Pull out every line of the records below that contains the string "text", and list those lines in their original order.

___

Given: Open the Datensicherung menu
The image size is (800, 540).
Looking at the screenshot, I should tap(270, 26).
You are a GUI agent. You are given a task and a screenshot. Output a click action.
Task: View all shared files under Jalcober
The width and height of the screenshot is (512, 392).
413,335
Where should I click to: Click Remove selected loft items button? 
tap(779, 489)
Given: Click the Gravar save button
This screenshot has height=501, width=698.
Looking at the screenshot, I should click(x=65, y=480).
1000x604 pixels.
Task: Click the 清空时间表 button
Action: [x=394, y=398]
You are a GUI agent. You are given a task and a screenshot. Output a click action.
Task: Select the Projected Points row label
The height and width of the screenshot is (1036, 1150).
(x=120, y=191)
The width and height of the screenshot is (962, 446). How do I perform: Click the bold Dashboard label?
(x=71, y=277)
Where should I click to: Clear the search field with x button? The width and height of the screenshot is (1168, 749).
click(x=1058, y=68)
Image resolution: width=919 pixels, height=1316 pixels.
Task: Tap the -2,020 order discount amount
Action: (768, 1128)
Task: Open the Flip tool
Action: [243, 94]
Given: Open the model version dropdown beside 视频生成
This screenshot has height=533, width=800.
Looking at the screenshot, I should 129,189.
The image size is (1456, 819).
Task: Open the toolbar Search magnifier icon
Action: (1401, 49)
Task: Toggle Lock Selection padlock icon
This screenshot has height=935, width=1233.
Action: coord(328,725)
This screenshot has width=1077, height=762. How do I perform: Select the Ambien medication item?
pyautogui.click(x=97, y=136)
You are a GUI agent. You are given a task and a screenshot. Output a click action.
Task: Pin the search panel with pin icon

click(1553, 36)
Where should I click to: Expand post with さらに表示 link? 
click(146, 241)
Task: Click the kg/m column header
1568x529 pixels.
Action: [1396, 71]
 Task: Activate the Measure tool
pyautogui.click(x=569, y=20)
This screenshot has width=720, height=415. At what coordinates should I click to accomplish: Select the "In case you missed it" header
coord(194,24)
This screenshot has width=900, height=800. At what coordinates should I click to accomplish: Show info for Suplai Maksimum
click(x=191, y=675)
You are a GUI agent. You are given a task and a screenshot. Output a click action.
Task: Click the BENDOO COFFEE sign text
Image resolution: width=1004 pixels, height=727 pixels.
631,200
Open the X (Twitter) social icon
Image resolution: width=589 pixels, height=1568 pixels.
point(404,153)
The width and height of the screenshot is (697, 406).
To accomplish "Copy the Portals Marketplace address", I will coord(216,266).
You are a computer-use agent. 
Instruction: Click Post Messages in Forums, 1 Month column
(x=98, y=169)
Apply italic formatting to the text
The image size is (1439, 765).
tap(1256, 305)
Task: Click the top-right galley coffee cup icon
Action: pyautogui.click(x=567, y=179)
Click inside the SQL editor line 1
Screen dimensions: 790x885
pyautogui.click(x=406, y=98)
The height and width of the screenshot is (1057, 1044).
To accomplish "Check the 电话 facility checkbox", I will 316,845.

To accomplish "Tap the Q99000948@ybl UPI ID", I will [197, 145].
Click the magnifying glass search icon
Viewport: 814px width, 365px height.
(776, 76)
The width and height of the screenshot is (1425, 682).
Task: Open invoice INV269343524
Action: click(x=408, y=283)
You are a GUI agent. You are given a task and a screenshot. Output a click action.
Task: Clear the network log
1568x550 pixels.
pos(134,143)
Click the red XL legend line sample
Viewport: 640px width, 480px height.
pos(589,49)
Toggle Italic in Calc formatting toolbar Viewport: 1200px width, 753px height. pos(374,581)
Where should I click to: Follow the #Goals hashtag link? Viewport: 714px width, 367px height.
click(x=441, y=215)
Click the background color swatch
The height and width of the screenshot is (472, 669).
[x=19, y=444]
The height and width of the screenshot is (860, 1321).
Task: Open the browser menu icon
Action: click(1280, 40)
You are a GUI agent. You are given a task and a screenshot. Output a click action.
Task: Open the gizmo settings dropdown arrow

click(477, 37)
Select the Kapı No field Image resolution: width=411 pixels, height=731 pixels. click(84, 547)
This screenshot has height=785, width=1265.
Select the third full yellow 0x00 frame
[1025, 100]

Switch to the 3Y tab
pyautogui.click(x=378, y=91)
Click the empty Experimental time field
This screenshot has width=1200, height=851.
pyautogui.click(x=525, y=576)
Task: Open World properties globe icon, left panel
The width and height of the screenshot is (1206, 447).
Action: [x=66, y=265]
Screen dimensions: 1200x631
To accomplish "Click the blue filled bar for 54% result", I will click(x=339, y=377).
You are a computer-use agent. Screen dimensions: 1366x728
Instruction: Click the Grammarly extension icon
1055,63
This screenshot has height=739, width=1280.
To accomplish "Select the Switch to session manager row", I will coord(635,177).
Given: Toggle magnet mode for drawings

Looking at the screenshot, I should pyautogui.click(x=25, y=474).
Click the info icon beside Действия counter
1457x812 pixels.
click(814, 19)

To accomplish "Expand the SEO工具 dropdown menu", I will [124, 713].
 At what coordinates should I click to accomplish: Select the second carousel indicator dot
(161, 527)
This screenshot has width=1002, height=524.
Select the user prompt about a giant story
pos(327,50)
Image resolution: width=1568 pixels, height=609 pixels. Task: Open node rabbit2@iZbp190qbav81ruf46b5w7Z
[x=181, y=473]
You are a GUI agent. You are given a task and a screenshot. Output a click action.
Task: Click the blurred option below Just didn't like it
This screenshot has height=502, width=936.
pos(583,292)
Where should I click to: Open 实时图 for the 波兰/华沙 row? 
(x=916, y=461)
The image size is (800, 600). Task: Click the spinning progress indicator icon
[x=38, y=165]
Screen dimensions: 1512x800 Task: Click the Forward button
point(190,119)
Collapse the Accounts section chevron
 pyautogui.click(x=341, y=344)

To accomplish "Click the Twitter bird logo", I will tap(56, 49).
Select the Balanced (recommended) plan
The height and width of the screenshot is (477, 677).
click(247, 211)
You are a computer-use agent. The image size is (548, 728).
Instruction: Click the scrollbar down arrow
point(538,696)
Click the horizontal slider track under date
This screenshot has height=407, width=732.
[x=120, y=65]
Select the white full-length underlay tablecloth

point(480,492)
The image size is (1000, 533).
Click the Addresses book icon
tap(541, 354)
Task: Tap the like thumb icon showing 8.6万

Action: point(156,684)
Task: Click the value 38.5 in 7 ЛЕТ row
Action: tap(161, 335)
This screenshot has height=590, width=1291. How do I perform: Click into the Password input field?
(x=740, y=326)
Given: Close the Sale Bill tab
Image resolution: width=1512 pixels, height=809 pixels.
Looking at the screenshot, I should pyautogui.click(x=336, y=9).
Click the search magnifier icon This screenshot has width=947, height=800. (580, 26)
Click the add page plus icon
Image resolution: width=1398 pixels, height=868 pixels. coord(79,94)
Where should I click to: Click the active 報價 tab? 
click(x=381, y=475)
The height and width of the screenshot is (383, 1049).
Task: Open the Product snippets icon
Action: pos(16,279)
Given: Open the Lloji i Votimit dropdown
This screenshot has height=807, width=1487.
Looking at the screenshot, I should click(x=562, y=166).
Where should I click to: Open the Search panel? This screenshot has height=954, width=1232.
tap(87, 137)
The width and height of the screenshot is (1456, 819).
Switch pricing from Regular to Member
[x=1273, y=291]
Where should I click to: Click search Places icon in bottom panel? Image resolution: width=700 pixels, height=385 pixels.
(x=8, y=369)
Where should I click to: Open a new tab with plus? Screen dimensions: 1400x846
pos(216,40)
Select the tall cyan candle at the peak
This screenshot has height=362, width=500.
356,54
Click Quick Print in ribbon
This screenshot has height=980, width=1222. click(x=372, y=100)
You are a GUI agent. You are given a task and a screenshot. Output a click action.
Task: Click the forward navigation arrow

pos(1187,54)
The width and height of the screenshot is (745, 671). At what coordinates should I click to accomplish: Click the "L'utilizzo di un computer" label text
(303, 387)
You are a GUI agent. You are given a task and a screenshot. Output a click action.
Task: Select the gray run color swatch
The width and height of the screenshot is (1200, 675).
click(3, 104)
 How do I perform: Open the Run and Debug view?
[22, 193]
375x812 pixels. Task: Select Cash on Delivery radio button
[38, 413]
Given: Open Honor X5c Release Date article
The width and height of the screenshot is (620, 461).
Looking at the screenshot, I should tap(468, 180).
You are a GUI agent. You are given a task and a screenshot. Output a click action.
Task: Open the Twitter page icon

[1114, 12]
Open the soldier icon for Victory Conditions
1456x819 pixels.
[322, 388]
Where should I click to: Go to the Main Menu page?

___

## Task solution:
Task: Click the BENDOO COFFEE sign text
Apply italic formatting to the text
The width and height of the screenshot is (745, 671). At what coordinates should I click to accomplish: Click the "L'utilizzo di un computer" label text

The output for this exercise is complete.